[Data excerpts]
^^^^^^^^

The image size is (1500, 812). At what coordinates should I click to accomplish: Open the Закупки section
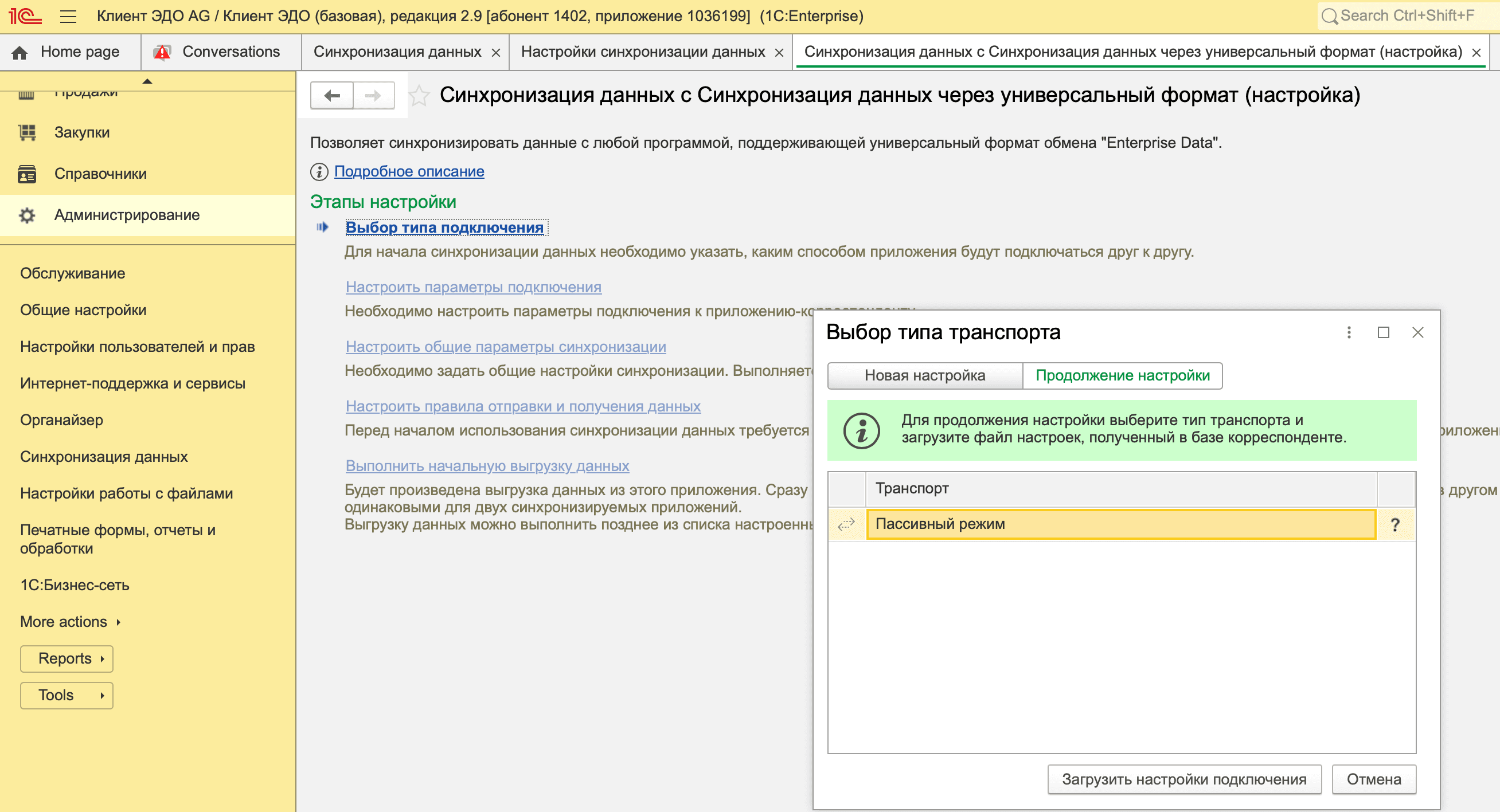(x=81, y=133)
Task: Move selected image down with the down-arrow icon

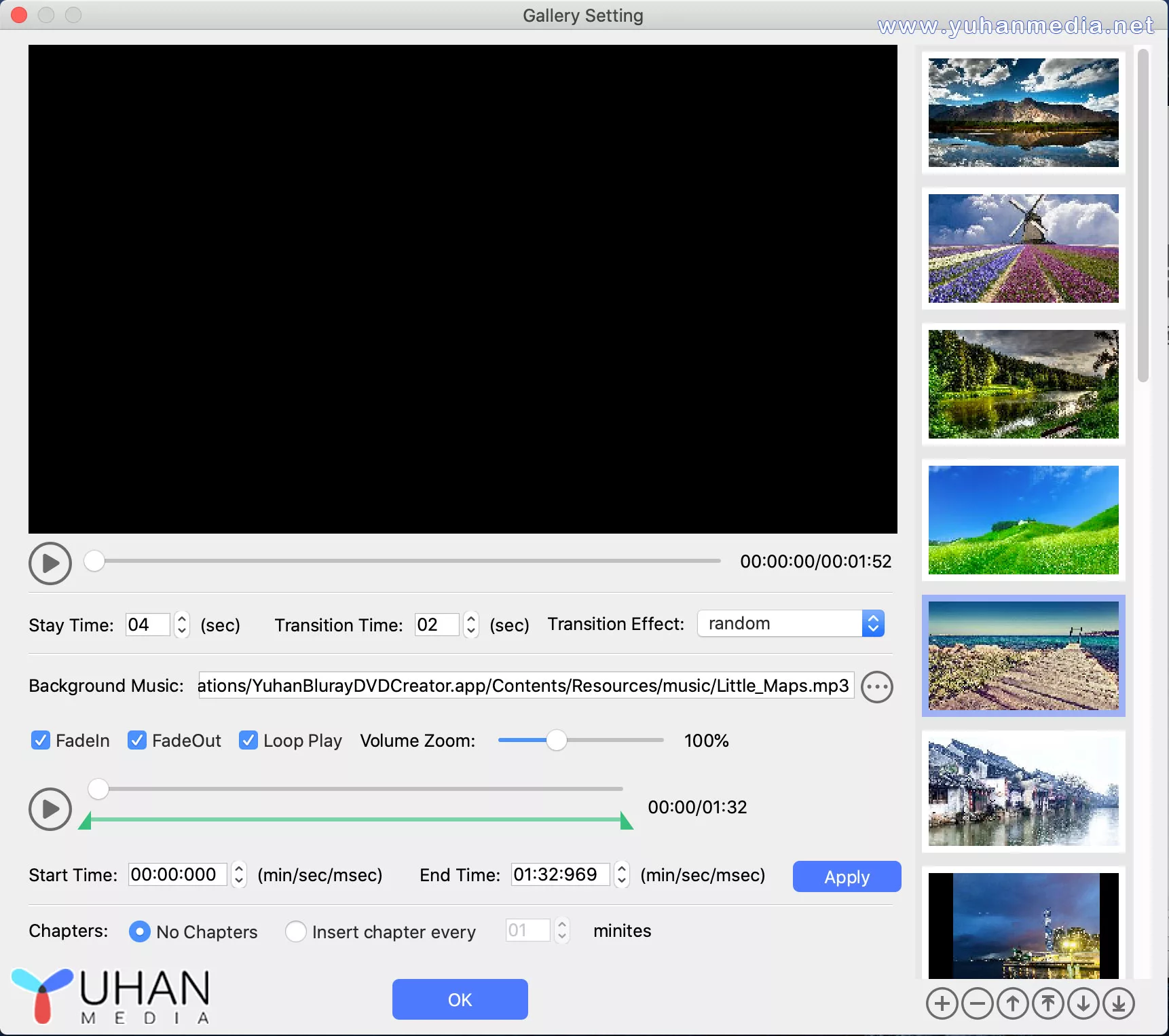Action: pyautogui.click(x=1084, y=1003)
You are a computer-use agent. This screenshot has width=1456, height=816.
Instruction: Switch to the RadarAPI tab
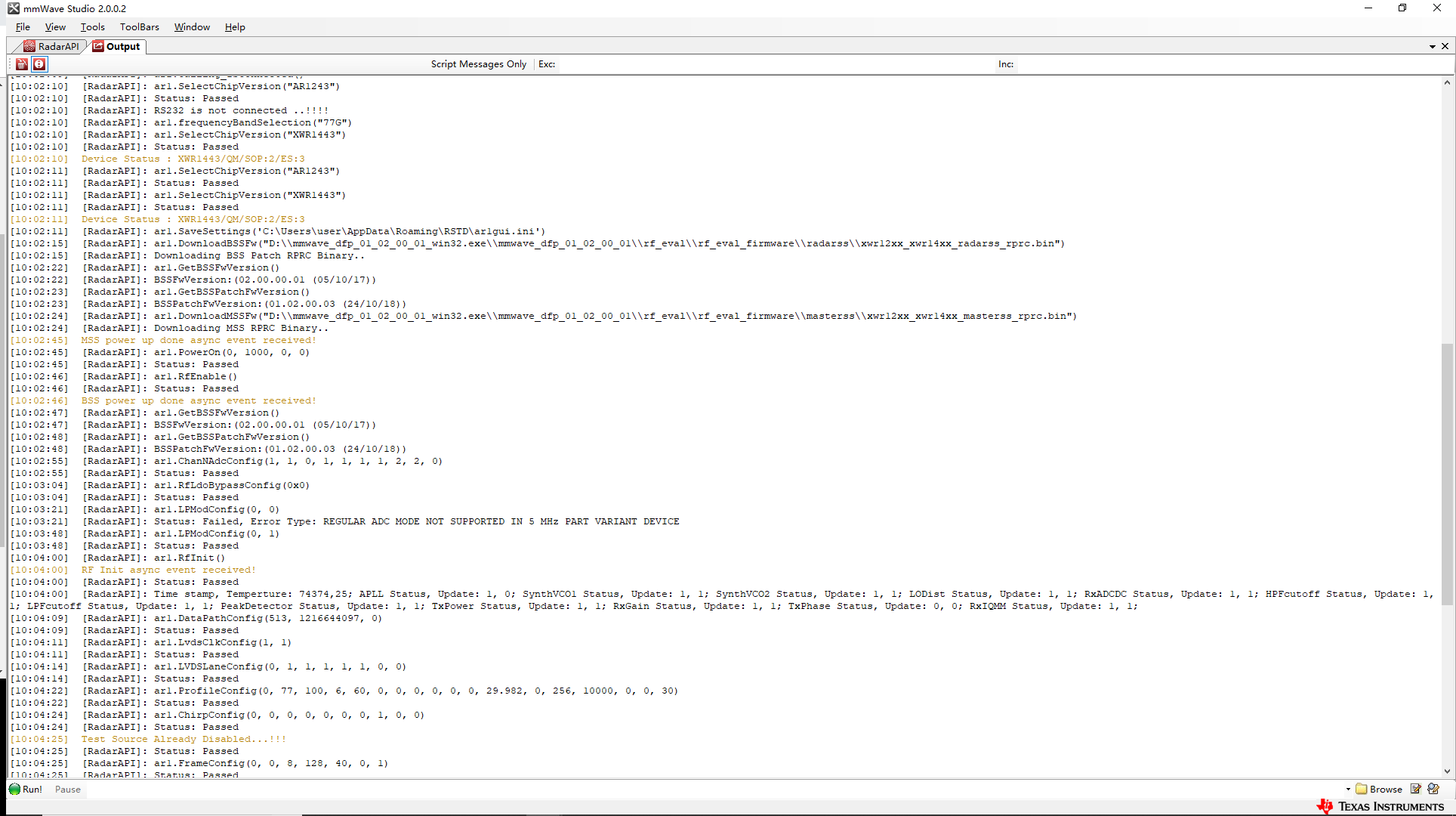coord(58,46)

^^^^^^^^

→ **Task statement**:
Please return only the lines from the top of the data through the line with "You are a computer-use", exactly as written, and drop every picture.

→ **Exercise response**:
The image size is (1500, 812). At what coordinates should I click to accomplish: Open the Закупки section
(x=81, y=133)
Task: Move selected image down with the down-arrow icon

Action: pyautogui.click(x=1084, y=1003)
You are a computer-use agent. This screenshot has width=1456, height=816.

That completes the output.